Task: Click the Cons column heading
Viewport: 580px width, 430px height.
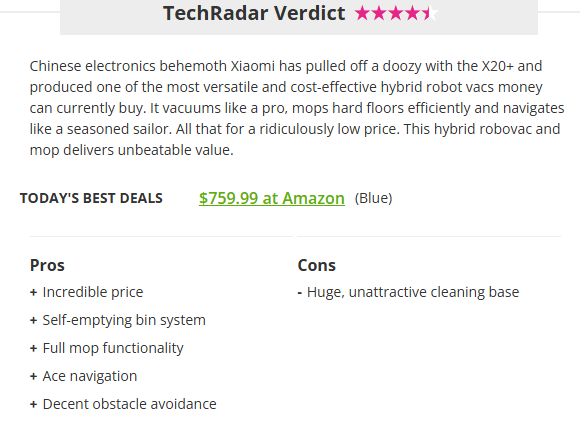Action: (x=317, y=265)
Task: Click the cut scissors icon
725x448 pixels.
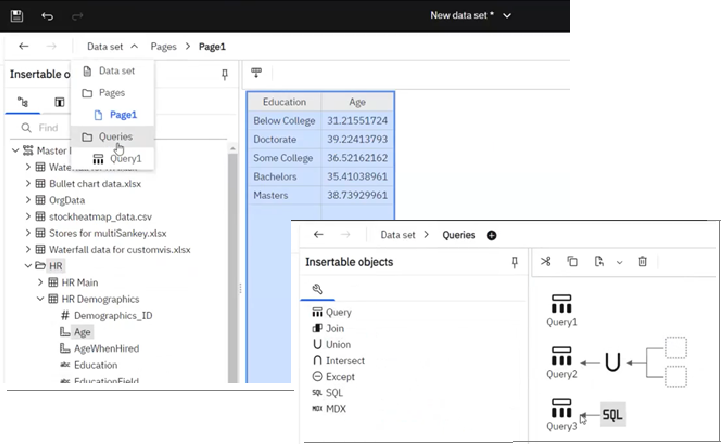Action: [545, 261]
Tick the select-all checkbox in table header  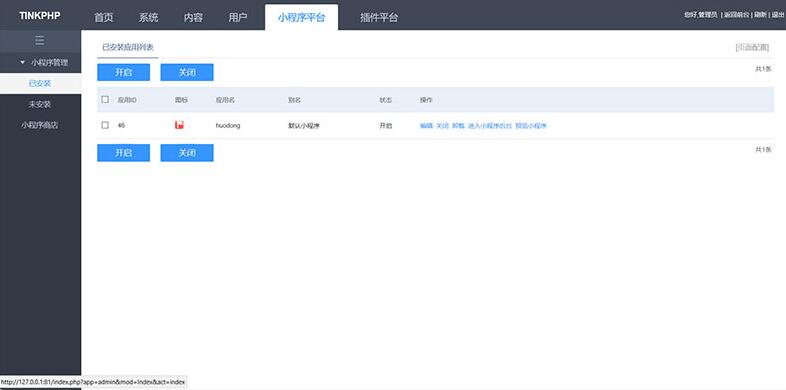[105, 99]
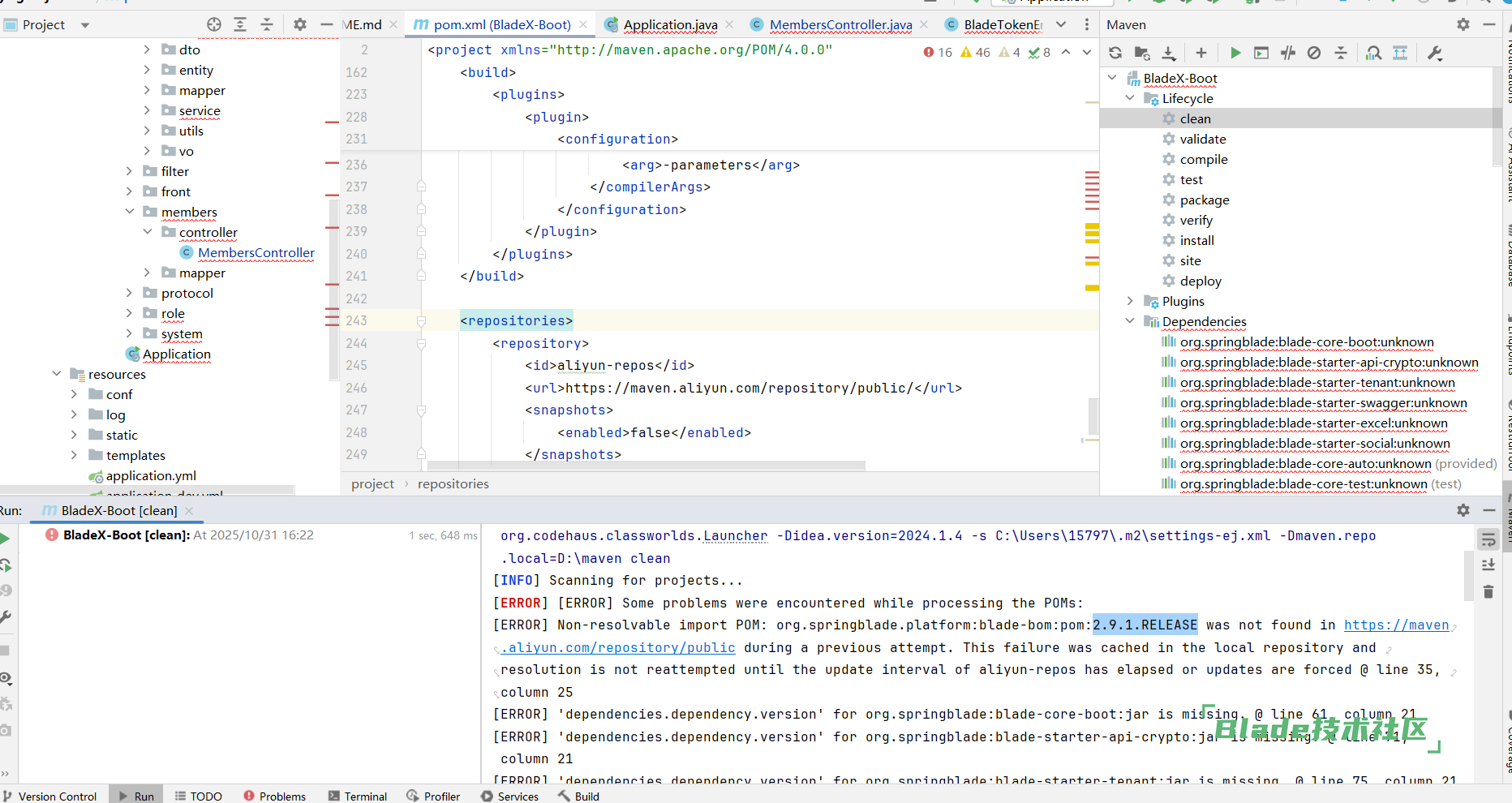Click Select Opened File target icon
The height and width of the screenshot is (803, 1512).
(x=214, y=24)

# EXERCISE DETAILS
Show every line from the listing that contains "Task".

# WRITTEN SOLUTION
Task: Click the Cons column heading
Task: Click the cut scissors icon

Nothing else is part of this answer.